Economia

Juros do crédito às famílias chegam a 64% ao ano, mostra o Banco Central

Taxa média subiu 1,2 ponto em junho; rotativo do cartão cobra 442,4% ao ano e inadimplência fica em 6,2%

A taxa média de juros do crédito livre para pessoas físicas chegou a 64% ao ano em junho, alta de 1,2 ponto percentual no mês. O dado consta das Estatísticas Monetárias e de Crédito divulgadas nesta quinta-feira (30) pelo Banco Central.

Considerando todas as modalidades, incluindo pessoas jurídicas e crédito direcionado, a taxa média das novas concessões ficou em 33,4% ao ano, com avanço de 0,2 ponto. A pressão veio do crédito pessoal não consignado, cuja taxa subiu 7 pontos percentuais no período.

Quanto custa cada linha de crédito

  • Rotativo do cartão de crédito: 442,4% ao ano
  • Cartão parcelado: 191,4% ao ano
  • Crédito não consignado sem garantias: 149,5% ao ano
  • Cheque especial: 139,8% ao ano
  • Crédito pessoal não consignado: 127,3% ao ano
  • Média das operações com cartão: 97,4% ao ano
  • Consignado do setor privado: 54% ao ano

A diferença entre o rotativo, a 442,4%, e o consignado privado, a 54%, mede o preço da falta de garantia. Quem não consegue oferecer desconto em folha paga oito vezes mais caro pelo mesmo dinheiro.

O tamanho do aperto sobre o orçamento familiar

A inadimplência do crédito livre para pessoas físicas ficou em 6,2%, estável no mês e 0,9 ponto acima do registrado doze meses antes. O endividamento das famílias alcançou 49,8% em maio, e o comprometimento de renda ficou em 28,5% no mesmo mês.

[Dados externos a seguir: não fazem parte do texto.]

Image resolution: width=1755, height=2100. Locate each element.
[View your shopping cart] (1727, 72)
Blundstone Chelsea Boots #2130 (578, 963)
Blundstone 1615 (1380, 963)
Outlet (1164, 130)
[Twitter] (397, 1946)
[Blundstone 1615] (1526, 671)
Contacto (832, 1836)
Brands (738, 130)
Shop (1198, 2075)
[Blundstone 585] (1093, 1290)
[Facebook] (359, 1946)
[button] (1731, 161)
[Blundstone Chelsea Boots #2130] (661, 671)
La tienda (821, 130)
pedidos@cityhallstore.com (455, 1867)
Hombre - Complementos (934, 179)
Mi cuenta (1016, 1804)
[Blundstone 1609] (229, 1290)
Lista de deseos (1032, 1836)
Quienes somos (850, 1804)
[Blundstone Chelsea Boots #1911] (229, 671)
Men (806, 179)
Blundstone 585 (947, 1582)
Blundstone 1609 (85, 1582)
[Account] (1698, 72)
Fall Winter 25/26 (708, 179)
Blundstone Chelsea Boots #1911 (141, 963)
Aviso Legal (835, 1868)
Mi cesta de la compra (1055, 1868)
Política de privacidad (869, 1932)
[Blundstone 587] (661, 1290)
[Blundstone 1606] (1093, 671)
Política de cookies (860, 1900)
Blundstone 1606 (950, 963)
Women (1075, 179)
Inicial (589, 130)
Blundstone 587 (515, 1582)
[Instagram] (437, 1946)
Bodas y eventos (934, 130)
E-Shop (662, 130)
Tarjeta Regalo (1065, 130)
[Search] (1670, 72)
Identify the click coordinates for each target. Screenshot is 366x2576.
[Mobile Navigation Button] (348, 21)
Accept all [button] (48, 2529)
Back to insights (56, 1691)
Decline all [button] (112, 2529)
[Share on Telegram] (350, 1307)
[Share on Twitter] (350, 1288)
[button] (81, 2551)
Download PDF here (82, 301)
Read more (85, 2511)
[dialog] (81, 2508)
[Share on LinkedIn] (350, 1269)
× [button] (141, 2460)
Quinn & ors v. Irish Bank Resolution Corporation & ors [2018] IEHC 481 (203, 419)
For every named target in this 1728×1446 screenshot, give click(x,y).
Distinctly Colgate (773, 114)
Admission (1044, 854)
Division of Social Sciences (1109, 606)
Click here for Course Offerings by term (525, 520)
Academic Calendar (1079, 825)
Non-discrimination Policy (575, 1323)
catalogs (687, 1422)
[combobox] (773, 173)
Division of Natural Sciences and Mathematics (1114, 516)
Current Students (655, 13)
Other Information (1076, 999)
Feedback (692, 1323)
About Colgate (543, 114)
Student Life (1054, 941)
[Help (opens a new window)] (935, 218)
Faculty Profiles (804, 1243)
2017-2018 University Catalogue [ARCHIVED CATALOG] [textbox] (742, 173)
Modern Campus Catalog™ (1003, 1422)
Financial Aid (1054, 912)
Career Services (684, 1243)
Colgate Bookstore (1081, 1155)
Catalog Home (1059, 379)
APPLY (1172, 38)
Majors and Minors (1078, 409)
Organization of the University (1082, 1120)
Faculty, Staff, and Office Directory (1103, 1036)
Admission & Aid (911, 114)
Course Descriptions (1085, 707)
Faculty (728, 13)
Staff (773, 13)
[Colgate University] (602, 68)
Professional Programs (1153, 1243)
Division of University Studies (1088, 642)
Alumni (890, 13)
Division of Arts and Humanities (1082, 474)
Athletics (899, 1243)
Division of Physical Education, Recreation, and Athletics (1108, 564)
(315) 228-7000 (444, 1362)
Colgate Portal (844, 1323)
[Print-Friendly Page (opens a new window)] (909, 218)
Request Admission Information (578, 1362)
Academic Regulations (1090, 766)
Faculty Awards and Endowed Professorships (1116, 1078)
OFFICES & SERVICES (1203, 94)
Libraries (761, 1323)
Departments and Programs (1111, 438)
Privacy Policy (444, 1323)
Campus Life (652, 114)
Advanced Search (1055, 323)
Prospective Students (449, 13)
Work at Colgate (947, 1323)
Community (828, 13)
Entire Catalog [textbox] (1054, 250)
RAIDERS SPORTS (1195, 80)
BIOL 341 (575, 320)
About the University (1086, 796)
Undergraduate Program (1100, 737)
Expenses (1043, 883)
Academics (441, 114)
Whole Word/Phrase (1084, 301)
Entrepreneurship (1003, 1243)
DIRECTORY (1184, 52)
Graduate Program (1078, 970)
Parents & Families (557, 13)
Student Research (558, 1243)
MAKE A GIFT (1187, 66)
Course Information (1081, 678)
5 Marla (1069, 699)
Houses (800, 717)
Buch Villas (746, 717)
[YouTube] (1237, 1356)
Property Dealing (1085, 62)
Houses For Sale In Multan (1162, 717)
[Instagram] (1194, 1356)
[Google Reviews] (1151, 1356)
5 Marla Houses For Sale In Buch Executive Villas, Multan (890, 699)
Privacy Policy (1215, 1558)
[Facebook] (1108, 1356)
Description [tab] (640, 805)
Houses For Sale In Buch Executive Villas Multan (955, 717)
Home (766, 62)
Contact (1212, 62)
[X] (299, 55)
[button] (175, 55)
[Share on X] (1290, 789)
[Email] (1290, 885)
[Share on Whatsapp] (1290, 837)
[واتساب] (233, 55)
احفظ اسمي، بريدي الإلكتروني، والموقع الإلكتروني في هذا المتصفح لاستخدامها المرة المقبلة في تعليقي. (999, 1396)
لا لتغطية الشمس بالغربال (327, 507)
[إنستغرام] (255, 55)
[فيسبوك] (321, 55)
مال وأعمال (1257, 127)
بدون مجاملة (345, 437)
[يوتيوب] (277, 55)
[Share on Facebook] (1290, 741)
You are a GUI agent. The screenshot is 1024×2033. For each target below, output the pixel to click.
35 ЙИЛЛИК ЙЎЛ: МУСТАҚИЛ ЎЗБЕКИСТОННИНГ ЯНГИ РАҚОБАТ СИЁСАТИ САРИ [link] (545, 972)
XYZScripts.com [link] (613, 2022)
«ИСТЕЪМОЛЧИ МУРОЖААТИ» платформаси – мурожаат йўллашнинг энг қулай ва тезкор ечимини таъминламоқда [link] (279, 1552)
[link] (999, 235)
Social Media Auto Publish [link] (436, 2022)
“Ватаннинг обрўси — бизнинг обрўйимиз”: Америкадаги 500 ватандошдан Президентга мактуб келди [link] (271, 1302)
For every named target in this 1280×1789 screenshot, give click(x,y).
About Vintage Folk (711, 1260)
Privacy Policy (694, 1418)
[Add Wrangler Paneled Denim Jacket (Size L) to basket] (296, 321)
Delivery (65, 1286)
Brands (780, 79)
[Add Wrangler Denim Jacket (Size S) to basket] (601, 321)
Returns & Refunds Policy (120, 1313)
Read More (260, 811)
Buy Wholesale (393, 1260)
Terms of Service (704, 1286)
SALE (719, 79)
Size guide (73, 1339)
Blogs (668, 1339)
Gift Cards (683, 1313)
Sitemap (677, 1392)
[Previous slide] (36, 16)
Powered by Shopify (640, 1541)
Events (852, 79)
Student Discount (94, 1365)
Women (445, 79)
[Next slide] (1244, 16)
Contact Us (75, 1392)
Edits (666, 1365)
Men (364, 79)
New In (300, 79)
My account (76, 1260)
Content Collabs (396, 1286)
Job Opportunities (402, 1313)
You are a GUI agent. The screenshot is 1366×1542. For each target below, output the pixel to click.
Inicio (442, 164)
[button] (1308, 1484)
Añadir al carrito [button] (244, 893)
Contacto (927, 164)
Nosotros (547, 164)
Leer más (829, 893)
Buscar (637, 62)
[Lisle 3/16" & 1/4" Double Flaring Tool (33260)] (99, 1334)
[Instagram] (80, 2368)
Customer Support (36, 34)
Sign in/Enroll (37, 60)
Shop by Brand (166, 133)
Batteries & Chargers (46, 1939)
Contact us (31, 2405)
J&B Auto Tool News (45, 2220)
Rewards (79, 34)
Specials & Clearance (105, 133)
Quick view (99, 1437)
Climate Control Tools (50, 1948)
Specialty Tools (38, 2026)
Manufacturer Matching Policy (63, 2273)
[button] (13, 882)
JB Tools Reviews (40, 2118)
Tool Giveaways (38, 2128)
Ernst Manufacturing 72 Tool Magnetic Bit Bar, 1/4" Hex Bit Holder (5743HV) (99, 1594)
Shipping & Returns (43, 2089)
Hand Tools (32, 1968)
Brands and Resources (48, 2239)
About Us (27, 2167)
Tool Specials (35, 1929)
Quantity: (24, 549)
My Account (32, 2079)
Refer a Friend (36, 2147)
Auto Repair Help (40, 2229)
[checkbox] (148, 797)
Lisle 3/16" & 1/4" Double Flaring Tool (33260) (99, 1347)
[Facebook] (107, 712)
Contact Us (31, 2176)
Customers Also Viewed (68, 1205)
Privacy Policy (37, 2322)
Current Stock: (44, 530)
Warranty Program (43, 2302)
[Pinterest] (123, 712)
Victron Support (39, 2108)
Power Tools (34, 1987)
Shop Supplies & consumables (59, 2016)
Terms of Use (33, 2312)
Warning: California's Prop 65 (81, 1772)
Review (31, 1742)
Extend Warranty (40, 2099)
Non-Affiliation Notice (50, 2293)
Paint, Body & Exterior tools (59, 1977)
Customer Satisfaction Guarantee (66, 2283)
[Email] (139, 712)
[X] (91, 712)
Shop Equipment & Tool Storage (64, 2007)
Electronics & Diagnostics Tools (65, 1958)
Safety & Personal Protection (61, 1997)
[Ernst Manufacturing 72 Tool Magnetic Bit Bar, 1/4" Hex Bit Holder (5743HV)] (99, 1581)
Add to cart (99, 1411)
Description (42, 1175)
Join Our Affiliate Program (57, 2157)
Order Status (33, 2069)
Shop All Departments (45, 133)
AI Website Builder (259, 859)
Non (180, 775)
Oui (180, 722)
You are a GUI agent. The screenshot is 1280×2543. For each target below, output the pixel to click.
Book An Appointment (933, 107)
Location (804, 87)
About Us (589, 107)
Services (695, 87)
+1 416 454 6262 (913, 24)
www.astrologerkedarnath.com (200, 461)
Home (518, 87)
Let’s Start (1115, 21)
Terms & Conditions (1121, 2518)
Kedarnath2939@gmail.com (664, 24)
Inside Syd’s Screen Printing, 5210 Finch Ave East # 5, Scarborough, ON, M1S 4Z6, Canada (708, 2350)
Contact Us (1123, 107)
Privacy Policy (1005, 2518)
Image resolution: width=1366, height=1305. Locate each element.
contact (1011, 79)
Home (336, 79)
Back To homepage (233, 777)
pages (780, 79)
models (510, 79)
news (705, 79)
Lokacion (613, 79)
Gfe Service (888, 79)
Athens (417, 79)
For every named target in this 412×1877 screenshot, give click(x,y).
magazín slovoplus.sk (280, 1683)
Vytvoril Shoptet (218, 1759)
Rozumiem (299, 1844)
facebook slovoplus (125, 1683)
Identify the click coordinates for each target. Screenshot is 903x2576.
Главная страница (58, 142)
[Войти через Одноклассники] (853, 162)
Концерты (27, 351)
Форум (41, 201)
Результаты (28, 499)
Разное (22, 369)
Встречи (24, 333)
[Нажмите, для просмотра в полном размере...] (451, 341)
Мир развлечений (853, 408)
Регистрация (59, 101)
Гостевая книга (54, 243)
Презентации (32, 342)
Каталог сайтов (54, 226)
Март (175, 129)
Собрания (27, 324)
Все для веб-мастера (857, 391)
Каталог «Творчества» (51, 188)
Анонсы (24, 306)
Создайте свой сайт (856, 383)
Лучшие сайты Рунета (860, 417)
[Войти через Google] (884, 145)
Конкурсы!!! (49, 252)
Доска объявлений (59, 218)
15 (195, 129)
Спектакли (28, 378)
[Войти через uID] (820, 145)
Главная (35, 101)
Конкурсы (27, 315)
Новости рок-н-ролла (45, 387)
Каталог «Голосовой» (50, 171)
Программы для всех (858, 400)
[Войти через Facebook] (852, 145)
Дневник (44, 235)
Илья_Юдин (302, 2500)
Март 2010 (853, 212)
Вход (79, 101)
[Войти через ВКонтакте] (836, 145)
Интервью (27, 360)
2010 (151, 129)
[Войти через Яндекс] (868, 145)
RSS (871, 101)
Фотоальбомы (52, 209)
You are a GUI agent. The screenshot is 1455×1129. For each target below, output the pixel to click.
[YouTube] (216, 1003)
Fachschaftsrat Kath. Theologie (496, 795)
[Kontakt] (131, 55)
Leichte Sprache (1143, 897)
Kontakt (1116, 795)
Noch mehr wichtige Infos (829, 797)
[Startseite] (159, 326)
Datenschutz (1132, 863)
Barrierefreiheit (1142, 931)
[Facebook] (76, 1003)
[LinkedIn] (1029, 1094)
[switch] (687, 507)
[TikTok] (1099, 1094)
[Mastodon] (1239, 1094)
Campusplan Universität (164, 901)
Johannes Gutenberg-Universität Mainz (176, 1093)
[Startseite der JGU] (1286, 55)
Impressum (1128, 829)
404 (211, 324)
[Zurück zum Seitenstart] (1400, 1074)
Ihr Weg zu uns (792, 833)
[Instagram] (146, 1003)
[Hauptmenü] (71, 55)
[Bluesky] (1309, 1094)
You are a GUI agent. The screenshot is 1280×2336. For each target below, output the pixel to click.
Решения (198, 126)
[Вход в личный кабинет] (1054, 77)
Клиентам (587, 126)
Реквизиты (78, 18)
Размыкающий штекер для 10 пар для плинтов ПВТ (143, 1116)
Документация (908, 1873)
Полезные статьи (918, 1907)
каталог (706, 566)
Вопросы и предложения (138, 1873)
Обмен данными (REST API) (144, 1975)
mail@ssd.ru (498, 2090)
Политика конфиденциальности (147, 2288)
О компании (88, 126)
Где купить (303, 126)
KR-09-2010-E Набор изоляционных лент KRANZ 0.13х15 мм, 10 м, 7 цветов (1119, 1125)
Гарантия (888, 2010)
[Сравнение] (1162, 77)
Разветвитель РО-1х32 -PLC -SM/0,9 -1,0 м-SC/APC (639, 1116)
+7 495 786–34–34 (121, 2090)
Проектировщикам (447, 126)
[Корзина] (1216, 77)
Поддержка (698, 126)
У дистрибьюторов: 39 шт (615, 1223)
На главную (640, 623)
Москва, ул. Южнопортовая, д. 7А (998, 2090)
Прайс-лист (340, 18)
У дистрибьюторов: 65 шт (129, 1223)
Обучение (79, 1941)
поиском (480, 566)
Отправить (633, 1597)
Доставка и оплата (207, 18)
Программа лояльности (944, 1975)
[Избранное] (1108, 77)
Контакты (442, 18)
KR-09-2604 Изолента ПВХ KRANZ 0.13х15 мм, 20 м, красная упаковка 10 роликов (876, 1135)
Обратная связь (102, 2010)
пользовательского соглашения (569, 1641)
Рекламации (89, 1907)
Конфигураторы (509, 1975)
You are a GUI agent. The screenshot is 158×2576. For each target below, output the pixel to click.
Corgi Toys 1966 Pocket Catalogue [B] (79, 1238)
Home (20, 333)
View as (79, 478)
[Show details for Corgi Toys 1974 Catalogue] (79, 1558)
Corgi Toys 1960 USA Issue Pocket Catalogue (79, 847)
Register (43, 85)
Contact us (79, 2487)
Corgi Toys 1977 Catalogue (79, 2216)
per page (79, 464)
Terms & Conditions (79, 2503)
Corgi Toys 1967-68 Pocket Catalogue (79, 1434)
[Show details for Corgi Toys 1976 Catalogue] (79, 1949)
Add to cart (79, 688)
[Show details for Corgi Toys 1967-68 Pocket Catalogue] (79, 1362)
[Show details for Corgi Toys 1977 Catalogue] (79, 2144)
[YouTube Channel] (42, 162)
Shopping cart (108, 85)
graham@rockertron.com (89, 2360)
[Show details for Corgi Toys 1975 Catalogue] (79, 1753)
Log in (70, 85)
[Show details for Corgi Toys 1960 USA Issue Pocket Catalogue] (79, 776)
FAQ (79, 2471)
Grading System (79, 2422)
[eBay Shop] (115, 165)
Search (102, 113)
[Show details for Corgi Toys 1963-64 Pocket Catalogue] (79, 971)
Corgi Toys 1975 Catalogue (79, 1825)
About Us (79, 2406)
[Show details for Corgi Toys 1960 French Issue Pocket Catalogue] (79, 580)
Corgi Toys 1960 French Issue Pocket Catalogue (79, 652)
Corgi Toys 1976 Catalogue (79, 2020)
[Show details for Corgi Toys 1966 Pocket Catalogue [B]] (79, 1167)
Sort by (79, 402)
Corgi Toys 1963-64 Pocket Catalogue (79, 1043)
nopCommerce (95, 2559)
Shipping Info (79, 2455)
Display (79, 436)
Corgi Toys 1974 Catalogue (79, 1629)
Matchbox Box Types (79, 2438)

Os dois indicadores contam a mesma história por ângulos diferentes. Praticamente metade da renda anual das famílias está comprometida com dívidas, e mais de um quarto do que entra por mês vai direto para o pagamento de parcelas e juros, antes de qualquer consumo.

Por que a conta não cede

Com a Selic no patamar atual, o custo de captação dos bancos permanece alto e é repassado ao tomador final. Mas a distância entre a taxa básica e os 442,4% do rotativo mostra que a política monetária explica apenas parte do problema. O restante vem do risco de inadimplência precificado pelas instituições e da estrutura de concorrência do crédito no varejo bancário.

O efeito prático é o encolhimento da renda disponível. Cada ponto a mais na taxa média reduz o espaço para consumo e desloca recursos das famílias para o sistema financeiro, sem contrapartida em investimento produtivo.

O que fazer com uma dívida cara

  • Trocar o rotativo do cartão por uma linha mais barata antes do fechamento da fatura;
  • Priorizar a quitação da dívida com maior taxa, não da maior em valor;
  • Comparar o custo efetivo total, e não apenas a taxa mensal anunciada.